[Consigna A]: Enumera todas las expresiones que el texto sobre Rafa Berrio pone entre comillas.
[Consigna B]: Retoma el texto sobre Rafa Berrio en el punto en que se interrumpe y continúalo.

Durante un tiempo me harté
de Rafa Berrio. No de su persona, que me es muy querida, ni de su música, que
es incontestable. Me harté de escribir sobre él. La gente sobre la que sólo se
puede hablar bien es aburrida para la pluma. Cuando has manchado tu boca cinco
veces con la expresión “obra maestra” algo pierde fuelle dentro de ti, quizá
porque –bien lo sabes- el otro, aquel, tenía razón y es “forzoso considerar que la discordia
es cosa ordinaria, que discordia es justicia, que todo nace de la discordia y la necesidad". O sea: que a la
perfección le falta acción. En estos tratos, pues, a veces Berrio resultaba una
planicie de genio tan apabullante que la discordia desaparecía. Era error mío,
claro. Era pérdida de perspectiva, porque llevaba tiempo sin catarlo en vivo,
creo, y donde Berrio es al final definitivo es allí.
Se me opondrá que sus
recientes discos, esos con los que se ha embelesado la crítica, incluido un
servidor, son la rehostia –por no usar términos literarios-. Yo estaré de acuerdo.
Sin embargo, no están completos sin la experiencia de un directo que como me
comentó el otro día a media voz, a mitad de segundo pase, un amigo: “es casi
terapia”. Quítale el casi. Todo arte es terapia para el artista. En los casos
excelentes lo es también para su público. Pero lo cierto, insisto, es que la
obra de Berrio se entiende mejor después del cara a cara. Dice él de su nuevo trabajo, por ejemplo: “Considero este disco como una ópera bufa, una comedia, pero
una comedia solemne, o al contrario, una cosa solemne, pero al borde de la
carcajada”. Quien no lo haya visto sobre las tablas tendrá más difícil la
comprensión de esa verdad. Y ahí ¡aleluya! Hay un resquicio por el que se puede
criticar al autor de los dos mejores LPs españoles de los últimos tiempos (“1971”

(Entradas de datos guardadas)
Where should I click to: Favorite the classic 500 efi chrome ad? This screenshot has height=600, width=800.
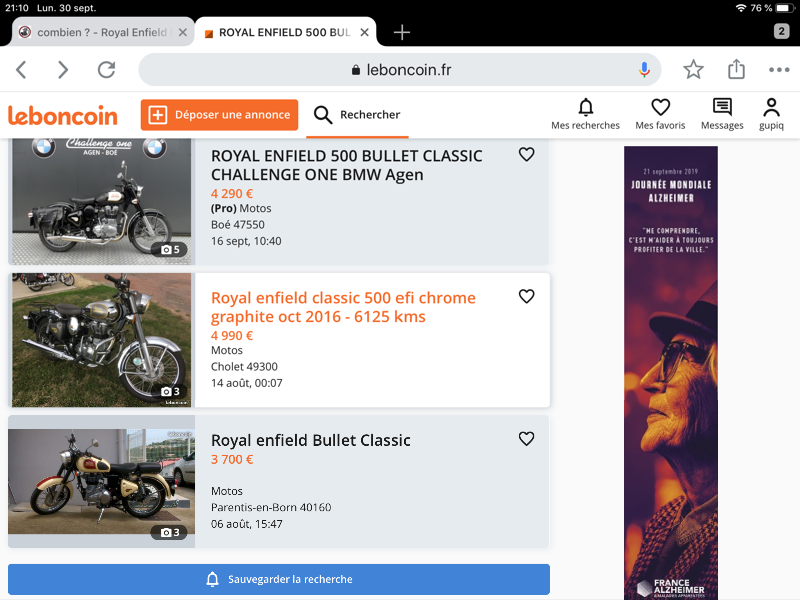pyautogui.click(x=527, y=296)

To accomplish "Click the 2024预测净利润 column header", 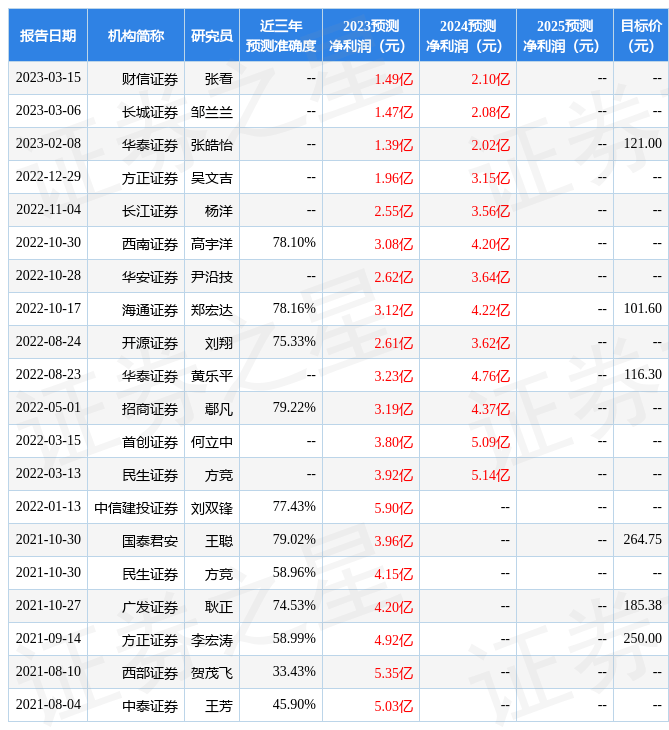I will [x=467, y=35].
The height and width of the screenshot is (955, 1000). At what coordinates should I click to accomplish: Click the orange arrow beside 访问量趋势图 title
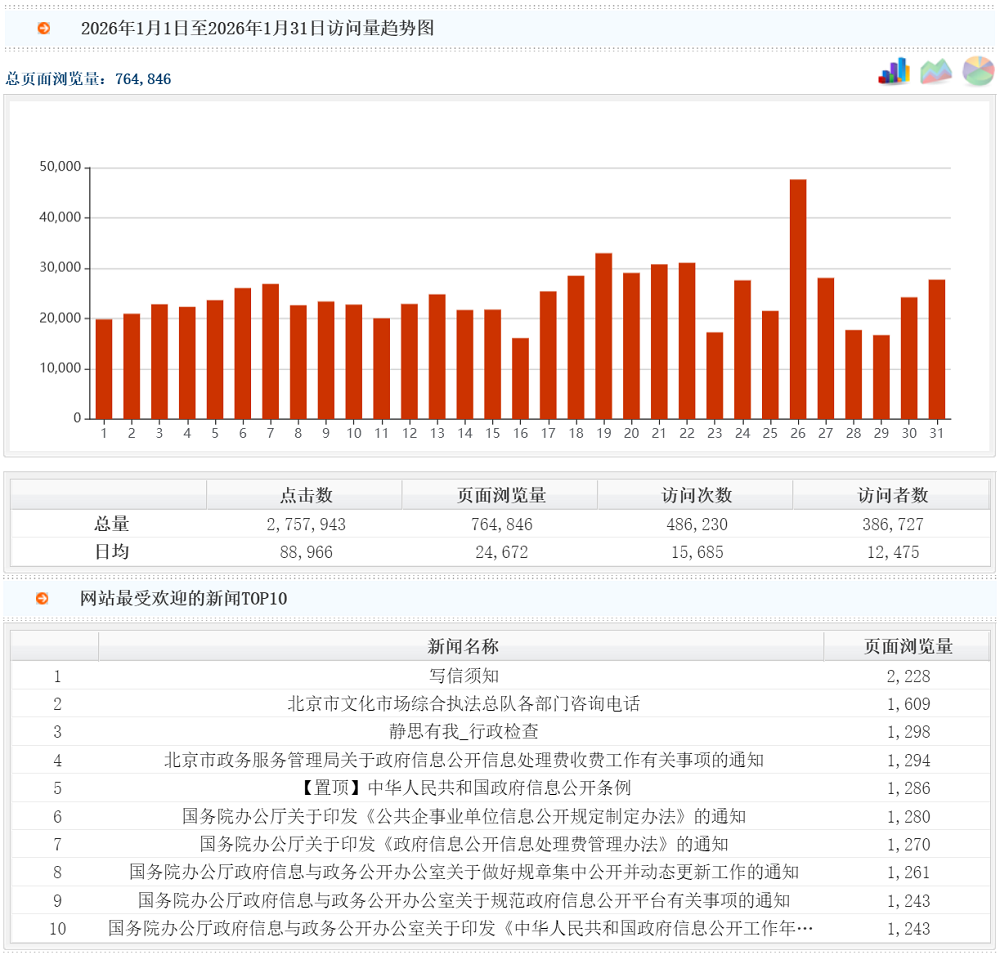coord(43,28)
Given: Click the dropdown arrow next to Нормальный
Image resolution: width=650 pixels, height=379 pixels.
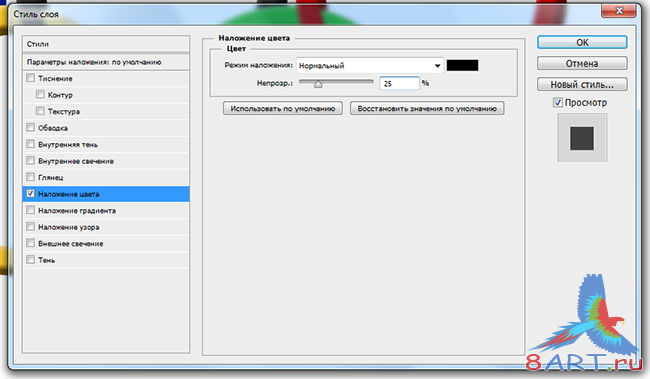Looking at the screenshot, I should coord(437,66).
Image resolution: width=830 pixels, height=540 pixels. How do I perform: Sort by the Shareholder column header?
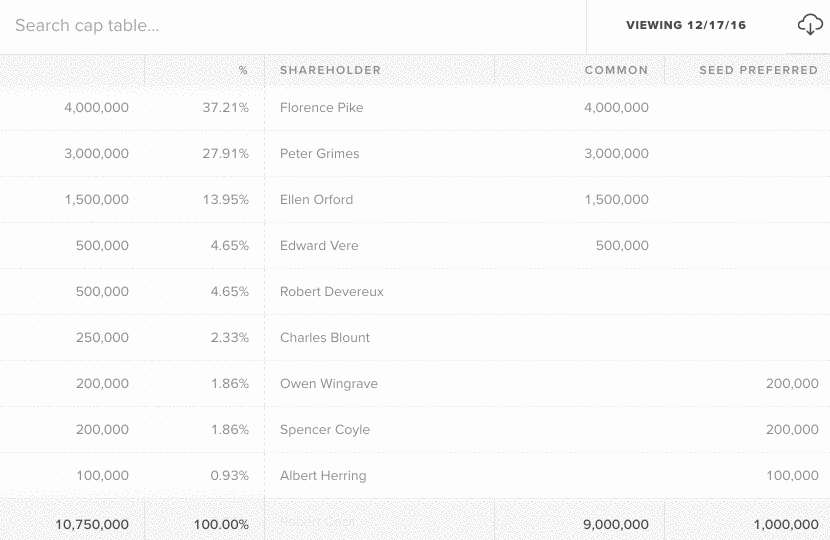tap(330, 70)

[Respuesta A]:
- “obra maestra”
- “forzoso considerar que la discordia es cosa ordinaria, que discordia es justicia, que todo nace de la discordia y la necesidad"
- “es casi terapia”
- “Considero este disco como una ópera bufa, una comedia, pero una comedia solemne, o al contrario, una cosa solemne, pero al borde de la carcajada”
- “1971”

[Respuesta B]:
y “Diarios”, dos siameses malignos unidos por sabe Dios donde), y así poder regresar a la discordia, amada
discordia.
“Diarios” –quizá más que su
antecesor, que tenía esa chanza genial y helada de “Mís amigos”- resuena tan
ambicioso y tan solemne, ciertamente, que ese carácter de ópera bufa invertida
queda difuminado para quien no conozca a su autor. Hace falta la distancia
corta del Berrio Clown, el Berrio sardónico y suelto, algo porteño por
alusiones, algo gamberro, algo navajero, algo turbio, muy punk –el del segundo
pase del otro día, ya trasegado bastante oporto- para dar la talla real de ese
trabajo, su alzada al tiempo majestuosa y alirrota. La mueca tras el vaso, la
desolación que se confunde con una carcajada. La vida, en suma.
Y entonces se puede entender
su enorme estilo y su mineral esencia. Y todo vuelve a ser perfecto.
Y yo me vuelvo a aburrir –con
mi vida, me refiero-, hasta la próxima vez.